ExxonMobil kıdemli Başkan Yardımcısı Neil Chapman, Kıbrıs Cumhuriyeti Cumhurbaşkanı Nicos Anastasiades ile yaptıkları görüşmesinin ardından gazetecilere yaptığı açıklamada yılın son çeyreğinde Kıbrıs adası açıklarında doğalgaz arama çalışmalarına başlayacaklarını duyurdu.
'HÜKÜMETLER ARASINDA TARTIŞILIP ÇÖZÜLECEK BİR KONU'
Chapman, ExxonMobil ve ortağı Katar Petrol'ün Kıbrıs'ın güneybatısındaki 10. blokta hidrokarbon araştırmasına odaklanacaklarını belirtti, ancak şirketin Kuzey Kıbrıs hükümetinin perşembe günü blokta sondaj ruhsatı için yaptığı davetin detaylarına henüz bakmadığını kaydetti.
Chapman ayrıca Türkiye'nin Kıbrıs'taki doğalgaz arama çalışmalarıyla ilgili uyarılarının "hükümetler arasında tartışılıp çözülecek" bir konu olduğunu söyledi.
Kıbrıs Cumhuriyeti Enerji Bakanı Yorgos Lakotripis, çarşamba günü 7'nci parselle ilgilenen çeşitli enerji şirketlerine ruhsat başvurusu için davet yaptıklarını söylemişti.
Geçen Pazar günü ise Kıbrıs Cumhuriyeti yetkililerinden yapılan açıklamada, İtalyan şirketi Eni'den kiralanan doğalgaz arama gemisinin ada açıklarında yapacağı sondaj çalışmasının, Türk askeri gemileri tarafından engellendiğini duyurmuştu.
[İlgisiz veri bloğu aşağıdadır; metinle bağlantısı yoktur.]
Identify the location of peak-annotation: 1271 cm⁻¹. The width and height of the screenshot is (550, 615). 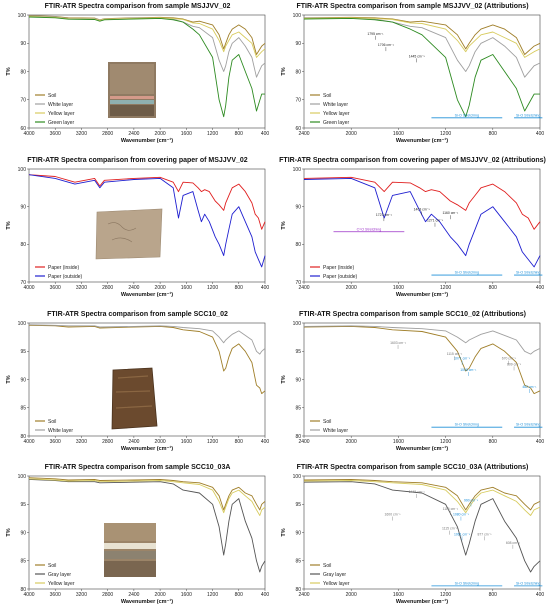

Kıbrıs Cumhuriyeti geçen kasım ayında, Fransız Total ve İtalyan Eni enerji şirketleriyle vardığı mutabakat sonucu ada açıklarında bir blokta ortaklaşa doğalgaz aramaya başlayacaklarını duyurmuştu.
Şirketler daha önce çalışma yaptıkları 11 sayılı bloktan iyi sonuçlar alamamış olmamasına rağmen, altı numaralı blokta çalışmaya devam edeceklerini belirtmişti.
Eni, 2016'nın aralık ayından altı numaralı bloğun işletme hakkını, Total ile yüzde 50 ortaklık koşuluyla almıştı.
Total, işletmecisi olduğu 11 numaralı bloğun işletmesini ise yüzde 50 pay karşılığında Eni'ye vermişti.
Kıbrıs Cumhuriyeti yönetiminin, Kuzey Kıbrıs'a danışılmadan alınan tek taraflı kararı endişeyle karşıladığını belirten Dışişleri Bakanlığı yaptığı açıklamada, Türkiye'nin hiçbir yabancı ülke, şirket veya geminin Doğu Akdeniz'deki yetki alanlarında izinsiz hidrokarbon arama faaliyetlerinde bulunmasına fırsat vermeyeceği bildirildi.
Kararın aynı zamanda Türkiye'nin bölgedeki kıta sahanlığında uluslararası hukuktan kaynaklanan haklarını ihlal ettiği vurgulanan açıklamada, söz konusu sahanın önemli bir bölümün Türkiye'nin Doğu Akdeniz'deki kıta sahanlığının BM nezdinde de kayda geçirilen dış sınırlarının içinde yer aldığını duyurdu.